Dataset content —
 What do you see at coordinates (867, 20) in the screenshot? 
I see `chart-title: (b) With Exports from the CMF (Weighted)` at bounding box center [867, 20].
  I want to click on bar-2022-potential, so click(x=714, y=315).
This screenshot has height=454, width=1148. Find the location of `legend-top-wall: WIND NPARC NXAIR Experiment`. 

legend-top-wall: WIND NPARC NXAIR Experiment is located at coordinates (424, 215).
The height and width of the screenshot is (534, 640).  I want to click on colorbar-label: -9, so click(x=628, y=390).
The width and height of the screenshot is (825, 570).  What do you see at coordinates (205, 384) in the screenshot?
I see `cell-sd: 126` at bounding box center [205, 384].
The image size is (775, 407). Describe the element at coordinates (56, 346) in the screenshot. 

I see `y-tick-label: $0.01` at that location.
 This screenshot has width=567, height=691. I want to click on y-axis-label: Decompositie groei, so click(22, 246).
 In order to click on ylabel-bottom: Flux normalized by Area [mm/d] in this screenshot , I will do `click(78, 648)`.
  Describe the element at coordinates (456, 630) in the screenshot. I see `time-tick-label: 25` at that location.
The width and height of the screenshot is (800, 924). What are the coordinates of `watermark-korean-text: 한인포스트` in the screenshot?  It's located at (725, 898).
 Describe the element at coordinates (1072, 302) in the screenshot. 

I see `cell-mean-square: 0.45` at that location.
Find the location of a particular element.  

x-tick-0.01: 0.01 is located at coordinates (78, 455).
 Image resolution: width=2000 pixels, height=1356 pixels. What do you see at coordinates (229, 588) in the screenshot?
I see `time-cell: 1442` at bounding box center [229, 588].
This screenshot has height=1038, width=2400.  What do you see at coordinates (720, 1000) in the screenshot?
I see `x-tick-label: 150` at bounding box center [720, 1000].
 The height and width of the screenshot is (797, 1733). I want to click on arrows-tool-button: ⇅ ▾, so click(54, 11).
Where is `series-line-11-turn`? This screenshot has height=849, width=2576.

Problem requirements —
Rewrite the listing above as a Markdown table with the columns "No." and "Entry," giving each non-blank line its own numbered row.

Written response —
| No. | Entry |
|---|---|
| 1 |  What do you see at coordinates (867, 20) in the screenshot?  |
| 2 | I see `chart-title: (b) With Exports from the CMF (Weighted)` at bounding box center [867, 20]. |
| 3 |   I want to click on bar-2022-potential, so click(x=714, y=315). |
| 4 | This screenshot has height=454, width=1148. Find the location of `legend-top-wall: WIND NPARC NXAIR Experiment`.  |
| 5 | legend-top-wall: WIND NPARC NXAIR Experiment is located at coordinates (424, 215). |
| 6 | The height and width of the screenshot is (534, 640).  I want to click on colorbar-label: -9, so click(x=628, y=390). |
| 7 | The width and height of the screenshot is (825, 570).  What do you see at coordinates (205, 384) in the screenshot? |
| 8 | I see `cell-sd: 126` at bounding box center [205, 384]. |
| 9 | The image size is (775, 407). Describe the element at coordinates (56, 346) in the screenshot.  |
| 10 | I see `y-tick-label: $0.01` at that location. |
| 11 |  This screenshot has width=567, height=691. I want to click on y-axis-label: Decompositie groei, so click(22, 246). |
| 12 |  In order to click on ylabel-bottom: Flux normalized by Area [mm/d] in this screenshot , I will do `click(78, 648)`. |
| 13 |   Describe the element at coordinates (456, 630) in the screenshot. I see `time-tick-label: 25` at that location. |
| 14 | The width and height of the screenshot is (800, 924). What are the coordinates of `watermark-korean-text: 한인포스트` in the screenshot?  It's located at (725, 898). |
| 15 |  Describe the element at coordinates (1072, 302) in the screenshot.  |
| 16 | I see `cell-mean-square: 0.45` at that location. |
| 17 | Find the location of a particular element.   |
| 18 | x-tick-0.01: 0.01 is located at coordinates (78, 455). |
| 19 |  Image resolution: width=2000 pixels, height=1356 pixels. What do you see at coordinates (229, 588) in the screenshot? |
| 20 | I see `time-cell: 1442` at bounding box center [229, 588]. |
| 21 | This screenshot has height=1038, width=2400.  What do you see at coordinates (720, 1000) in the screenshot? |
| 22 | I see `x-tick-label: 150` at bounding box center [720, 1000]. |
| 23 |  The height and width of the screenshot is (797, 1733). I want to click on arrows-tool-button: ⇅ ▾, so click(54, 11). |
| 24 | Where is `series-line-11-turn`? This screenshot has height=849, width=2576. |